Retributive justice is a theory of justice that considers that punishment, if proportionate, is a morally acceptable response to crime, with an eye to the satisfaction and psychological benefits it can bestow to the aggrieved party, its intimates and society.
In ethics and law, "Let the punishment fit the crime" is the principle that the severity of penalty for a misdeed or wrongdoing should be reasonable and proportionate to the severity of the infraction. The concept is common to most cultures throughout the world. Its presence in the ancient Jewish culture is shown by its inclusion in the law of Moses, specifically in Deuteronomy 19:17-21, and Exodus 21:23-21:27, which includes the punishments of "life for life, eye for eye, tooth for tooth, hand for hand, foot for foot." That phrasing in turn resembles the older Code of Hammurabi. Many other documents reflect this value in the world's cultures. However, the judgment of whether a punishment is appropriately severe can vary greatly between cultures and individuals.
Proportionality requires that the level of punishment be scaled relative to the severity of the offending behavior. However, this does not mean that the punishment has to be equivalent to the crime. A retributive system must punish severe crime more harshly than minor crime, but retributivists differ about how harsh or soft the system should be overall.
Traditionally, philosophers of punishment have contrasted retributivism with utilitarianism. For utilitarians, punishment is forward-looking, justified by a purported ability to achieve future social benefits, such as crime reduction. For retributionists, punishment is backward-looking, and strictly for punishing crimes according to their severity.

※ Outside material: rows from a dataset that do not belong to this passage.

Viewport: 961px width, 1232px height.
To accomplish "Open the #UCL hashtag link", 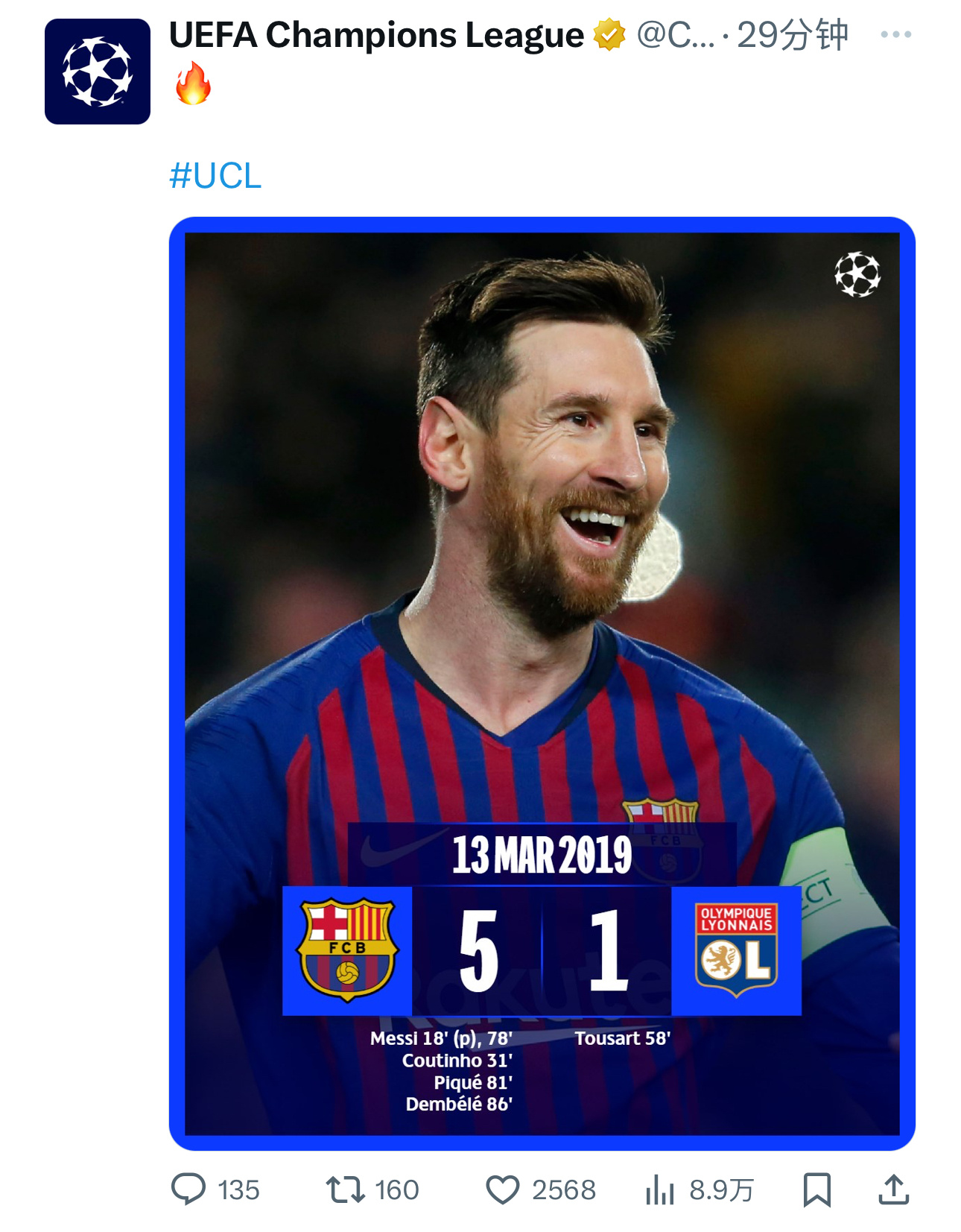I will coord(215,176).
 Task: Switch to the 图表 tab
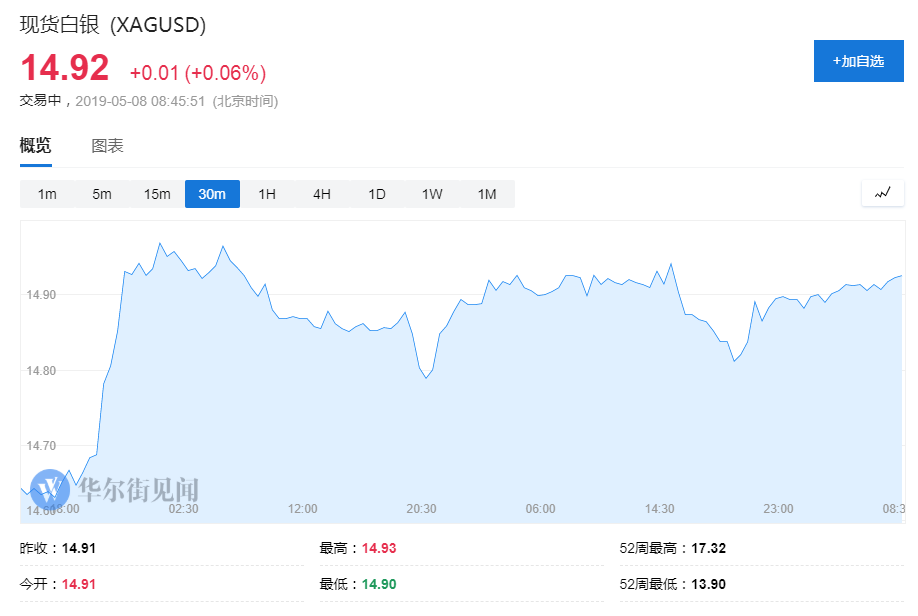106,145
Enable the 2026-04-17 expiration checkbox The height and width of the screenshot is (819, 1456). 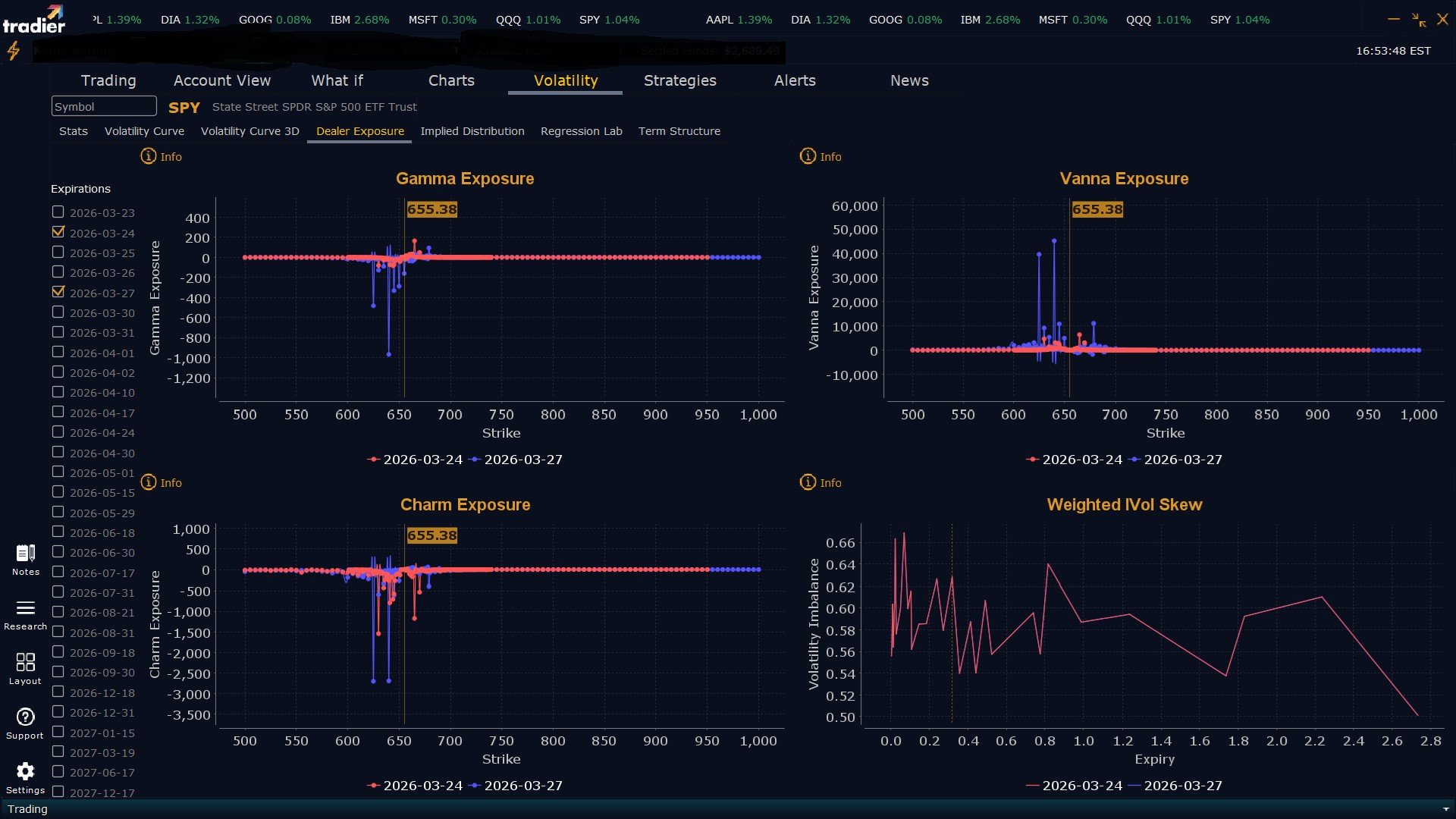click(58, 412)
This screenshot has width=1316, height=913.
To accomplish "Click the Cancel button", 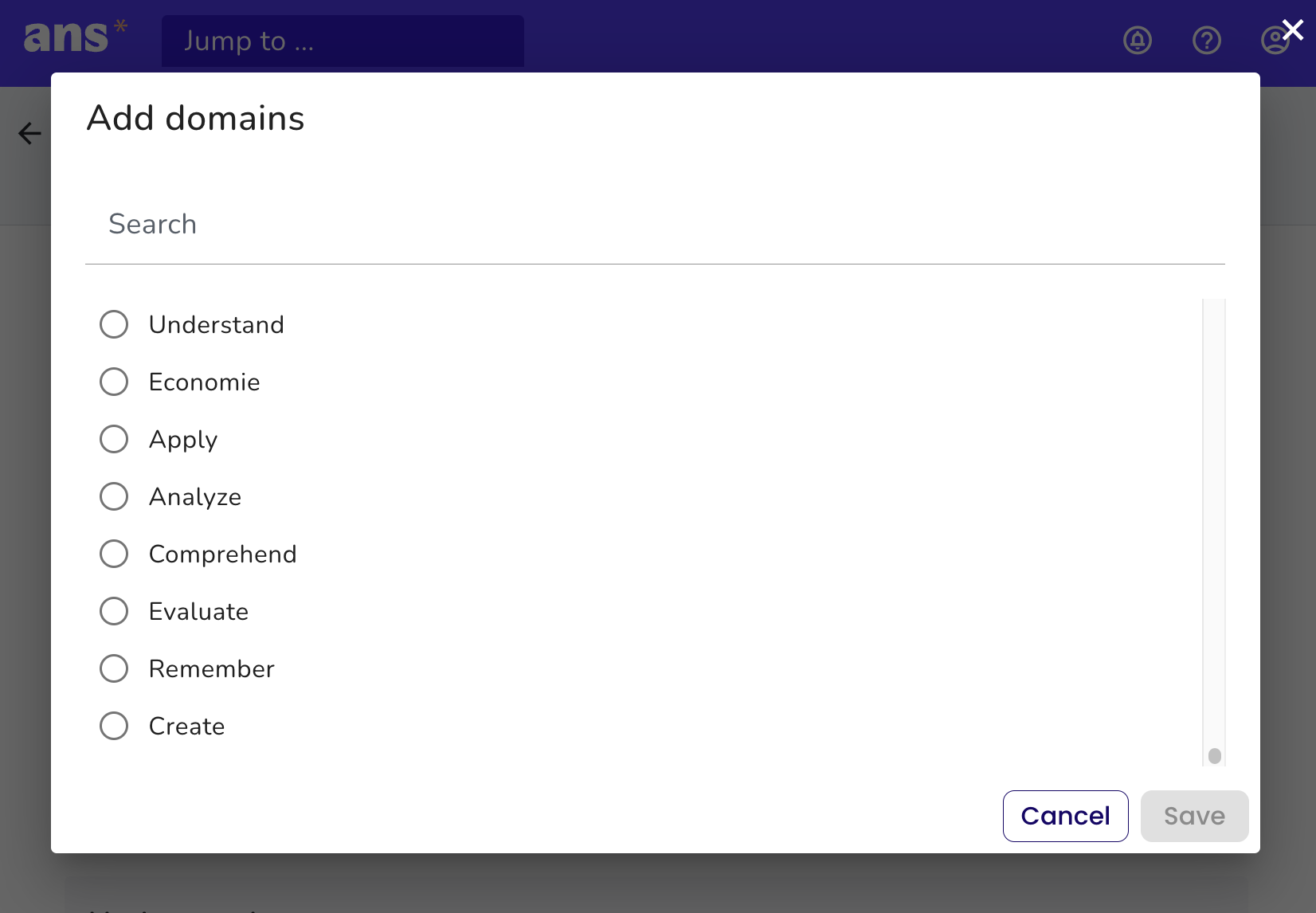I will click(1066, 816).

In the early period of all systems of law the redress of wrongs takes precedence over the enforcement of contract rights, and a rough sense of justice demands the infliction of proportionate loss and pain on the aggressor as he has inflicted on his victim. Hence the prominence of the "lex talionis" in ancient law. The Bible is no exception: in its oldest form it included the "lex talionis," the law of "measure for measure" (this is only the literal translation of middah ke-neged middah).
In the 19th century, philosopher Immanuel Kant wrote in The Metaphysical Elements of Justice of retribution as a legal principle: "Judicial punishment can never be used merely as a means to promote some other good for the criminal himself or for civil society, but instead it must in all cases be imposed on him only on the ground that he has committed a crime."
There are two distinct types of retributive justice. The classical definition embraces the idea that the amount of punishment must be proportionate to the amount of harm caused by the offense. A more recent version advocated by the philosopher Michael Davis dismisses this idea and replaces it with the idea that the amount of punishment must be proportionate to the amount of unfair advantage gained by the wrongdoer. Davis introduced this version of retributive justice in the early 1980s, at a time when retributive justice was making a resurgence within the philosophy of law community, perhaps due to the practical failings of reform theory in the previous decades.
Some hold that the motive behind the Christian sanction for interpersonal relations ("turn the other cheek" before seeking retribution for a wrong), and the motive behind the sanctions for social magistrates (which include the application of retributive justice, e.g., "just stonings"), conflict. On the other hand, the motives for the social sanctions can be attributed to other justifications beyond simple retaliation.
Many more jurisdictions following the retributive philosophy, especially in the United States, follow a set tariff, where judges impose a penalty for a crime within the range set by the tariff. As a result, some argue that judges do not have enough discretion to allow for mitigating factors, leading to unjust decisions under certain circumstances. In the case of fines, the financial position of an offender is not taken into account, leading to situations where an unemployed man and a millionaire could be forced to pay the same fine, creating an unjust situation; either the fine would be too punitive for the unemployed offender, or not large enough to punish the millionaire.